## EXCERPT PROVIDED:
= = = =
Mike concludes with this point.
We have, then, this magnificent and greatly underutilized Gator Navy. Oh, we might be assured of the advantage such a capability gives us for disaster relief operations, showing the flag, or humanitarian missions, but couldn't such important but sundry duties be performed as effectively and at far less a cost for our stretched-thin shipbuilding budget by Navy frigates, gun boats, or hospital ships? Warships are built to fight and if they can't perform this essential function for our country then all else is useless.
First of all, "underutilized" is the wrong word, the amphibious forces are deployed at the highest tempo of any surface ship in the fleet inventory outside the MSC. In our opinion, Mike is mixing good points with bad here. Operations other than war are critical to maritime strategy, Mike understands Corbett well enough to know the value of maritime strategy during peacetime, and is too keen an observer to miss the value of Global Fleet Stations, Humanitarian deployments. and disaster response capabilities like we see from the Essex ESG today. Amphibious ships have the most utility during peacetime of any commissioned warship type, and with 60 straight years of virtual perpetual peace in the maritime domain giving up the most utilized platform seems a bit odd.

The point Mike hits home on is that amphibious ships need to be ready to fight, and to those ends armed up to do so for their purposes. The LPD-17 is able to support VLS, which is a step in the right direction, but until the VLS is actually on the platform it is a step too short. What really needs to be looked at in our opinion is getting the AGS on the LSD(X) rather than the DDG-1000. Put naval fire support where it belongs, on the ships supporting the troops who will need it. We have this incredible fleet of 86 planned battleships, the next to retire being in 2025. It is designed to protect the fleet from all methods of air attack, surface attack, and submarine attack. That would be great if the challenge facing the Navy today was massive air attack, an enemy fleet of frigates, or an enormous armada of fast attack nuclear submarines, but that era ended in 1992. It is time for the Navy to match resource priorities with the challenges of our time, which includes truck mounted missile launchers, littoral submarines, and small boat swarms. Amphibious ships can deploy the tools to counter these threats and have the shallow draft to operate in those contested littoral areas, arm them up to counter the most likely threats.
= = = =
(Recorded data)
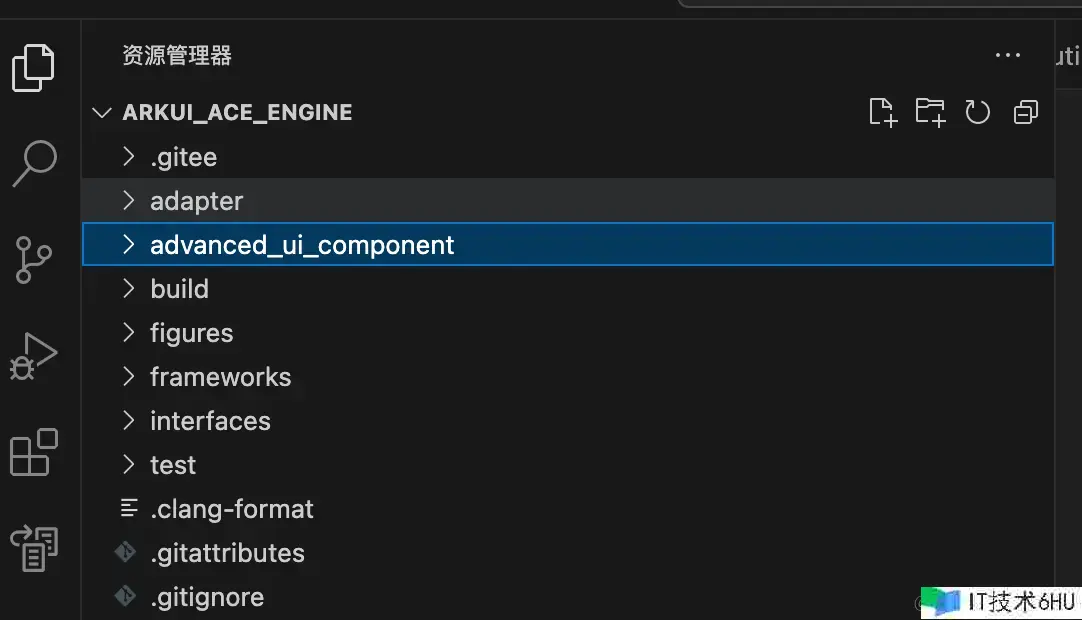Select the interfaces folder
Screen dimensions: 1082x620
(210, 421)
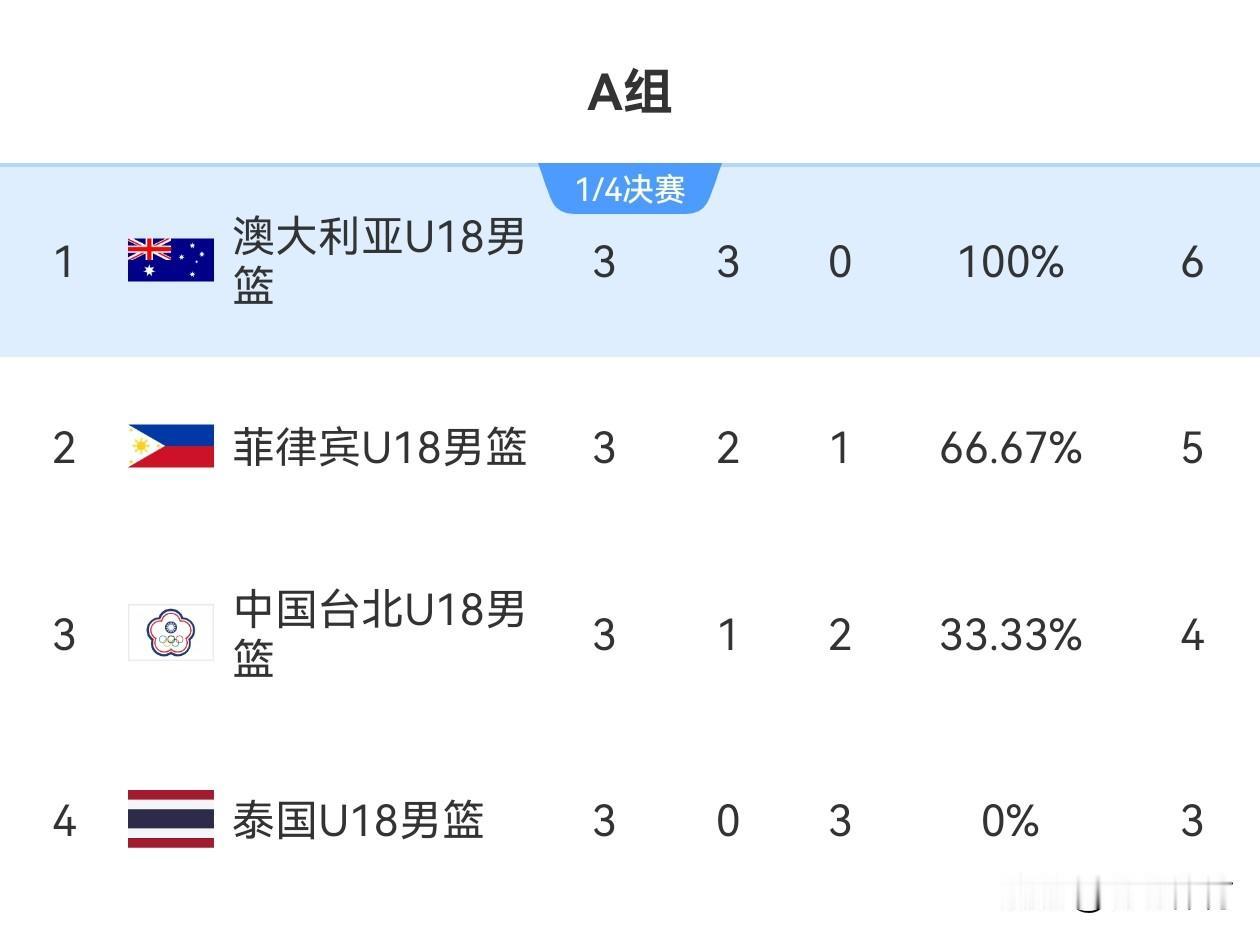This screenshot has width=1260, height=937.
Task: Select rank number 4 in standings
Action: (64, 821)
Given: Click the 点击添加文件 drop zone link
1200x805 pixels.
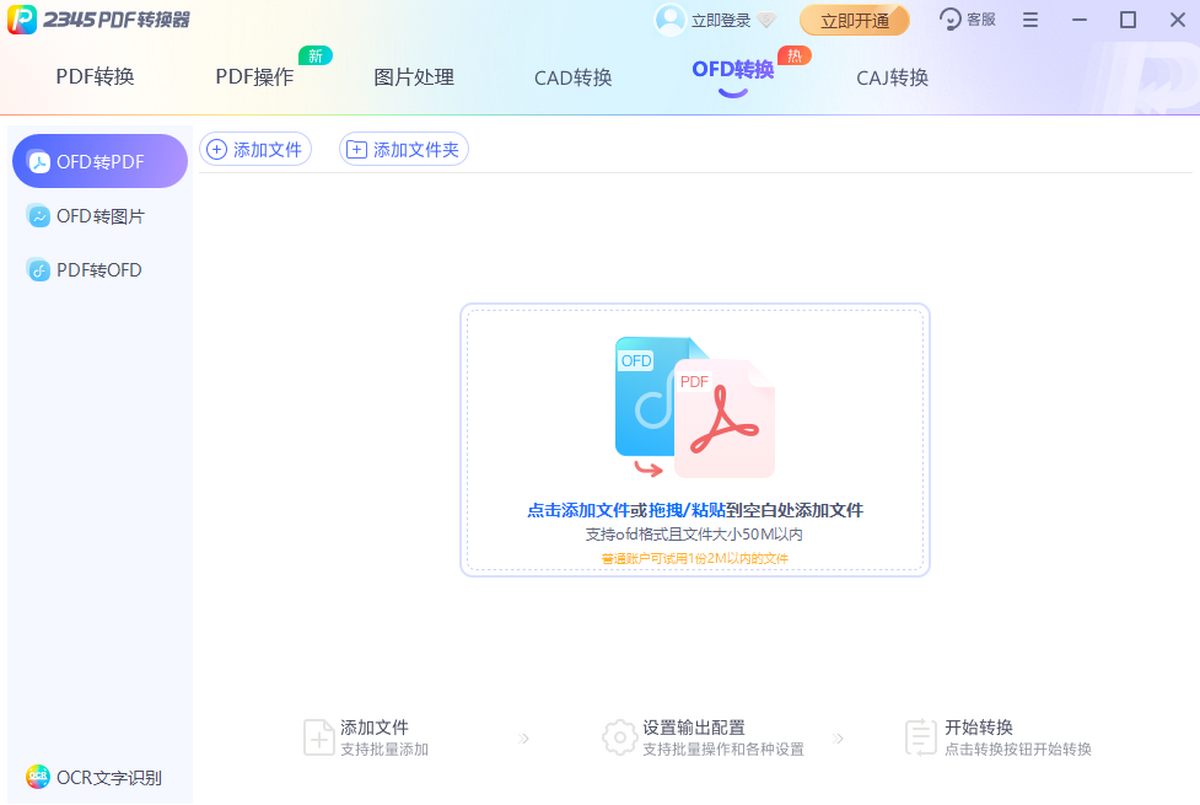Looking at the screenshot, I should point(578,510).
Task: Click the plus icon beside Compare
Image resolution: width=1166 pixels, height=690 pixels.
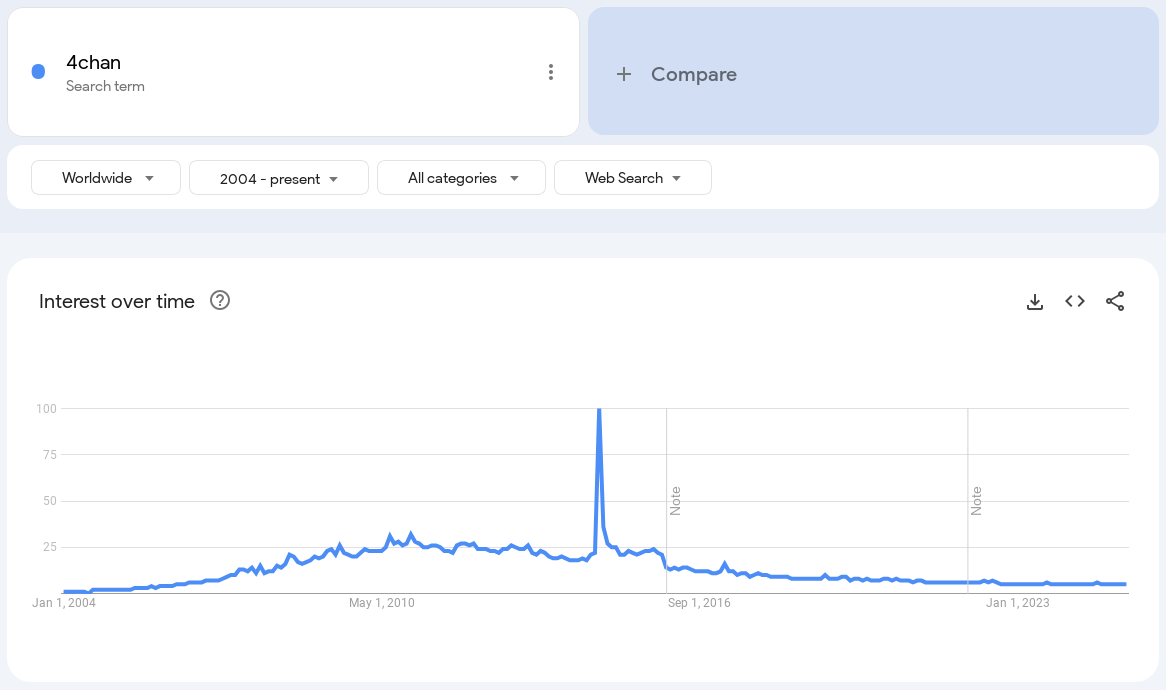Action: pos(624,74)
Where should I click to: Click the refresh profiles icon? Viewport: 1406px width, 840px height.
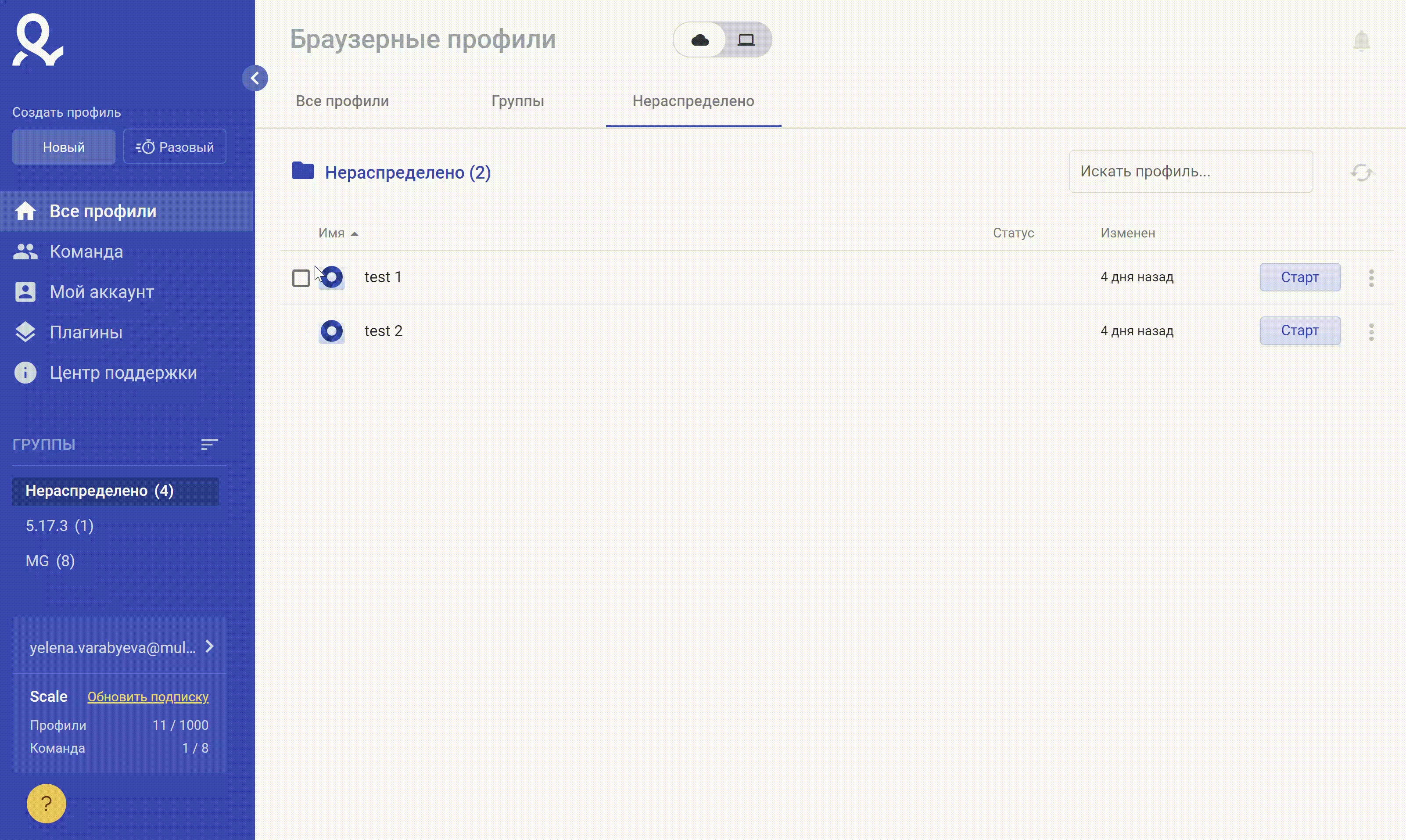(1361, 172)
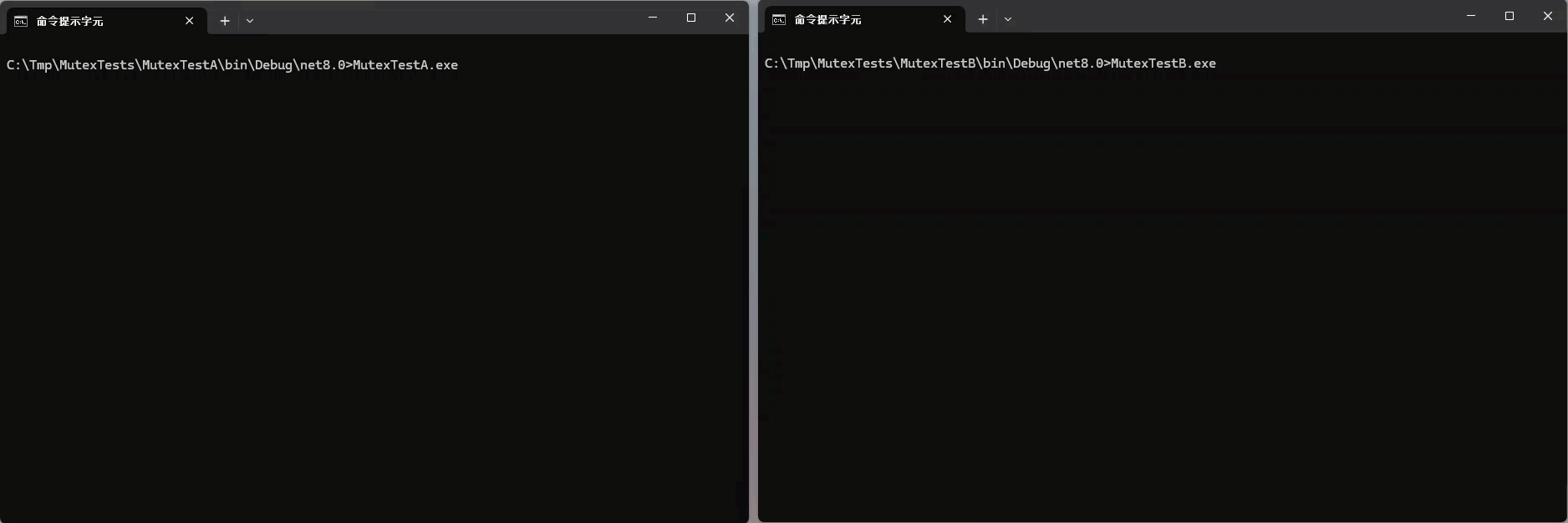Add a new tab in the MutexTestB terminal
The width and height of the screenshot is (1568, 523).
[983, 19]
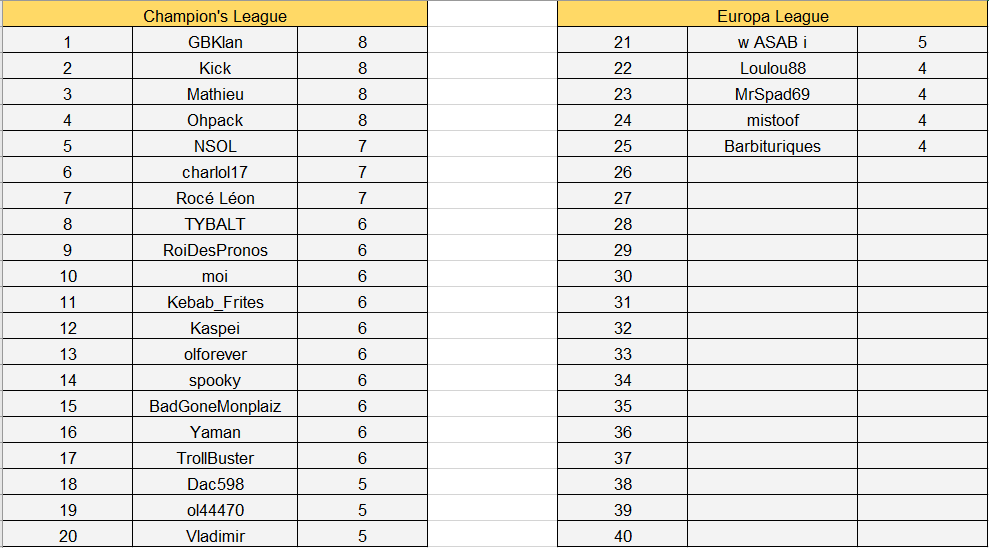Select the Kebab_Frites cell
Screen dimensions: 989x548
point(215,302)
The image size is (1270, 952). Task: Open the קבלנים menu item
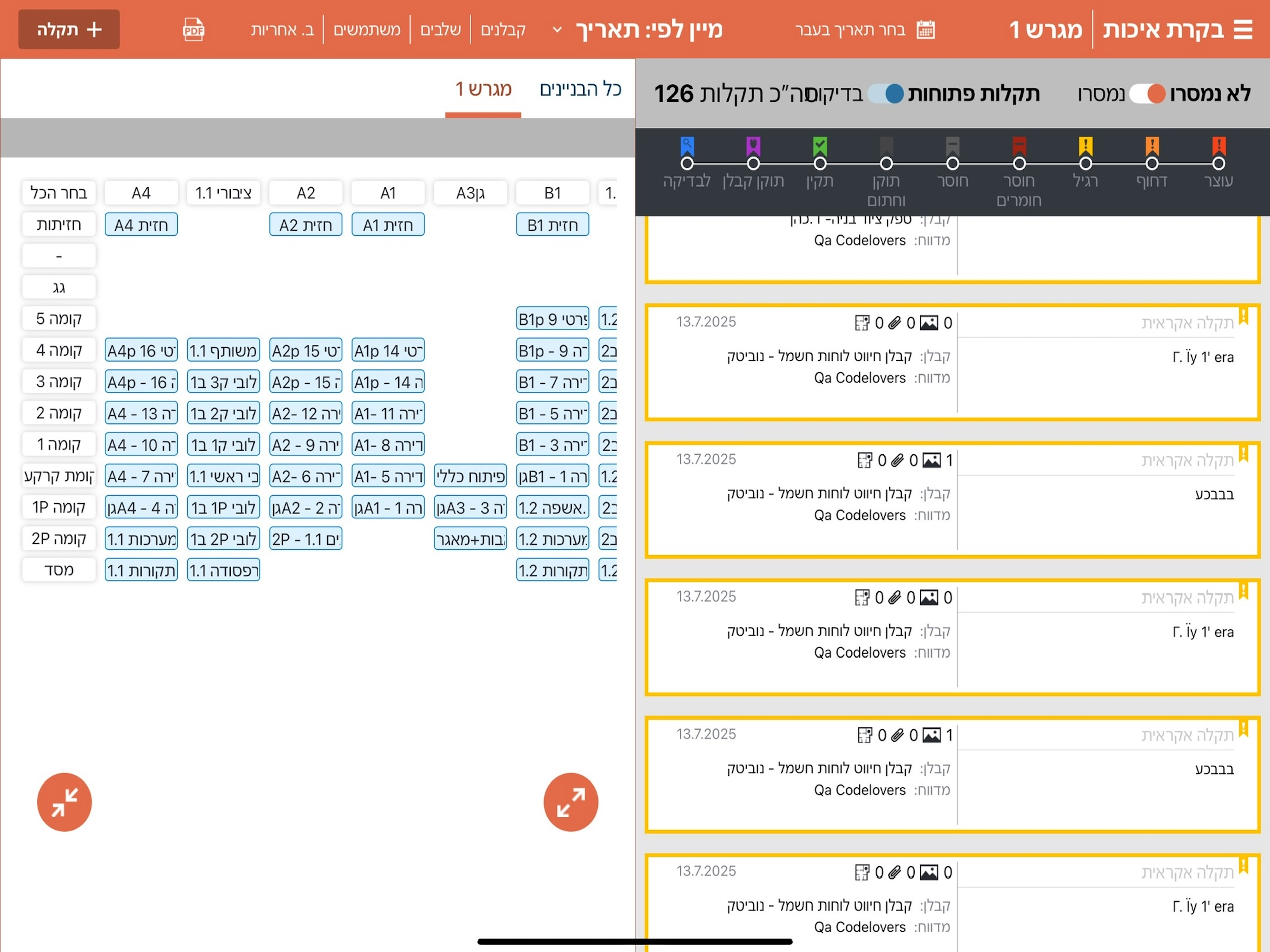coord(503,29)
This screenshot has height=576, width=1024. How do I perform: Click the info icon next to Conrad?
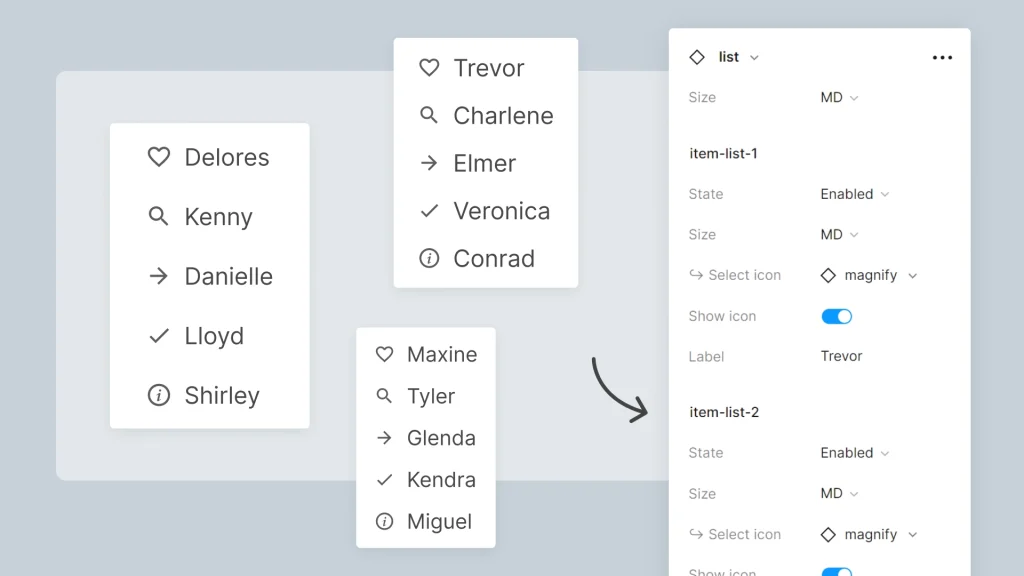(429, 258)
= = = =
## TASK TO CARRY OUT:
In the text on amphibious ships, write out word for word the part from "We have, then, this" to "else is useless.". The records are separate from the text and unrelated to it.

## ANSWER TO THIS EXERCISE:
We have, then, this magnificent and greatly underutilized Gator Navy. Oh, we might be assured of the advantage such a capability gives us for disaster relief operations, showing the flag, or humanitarian missions, but couldn't such important but sundry duties be performed as effectively and at far less a cost for our stretched-thin shipbuilding budget by Navy frigates, gun boats, or hospital ships? Warships are built to fight and if they can't perform this essential function for our country then all else is useless.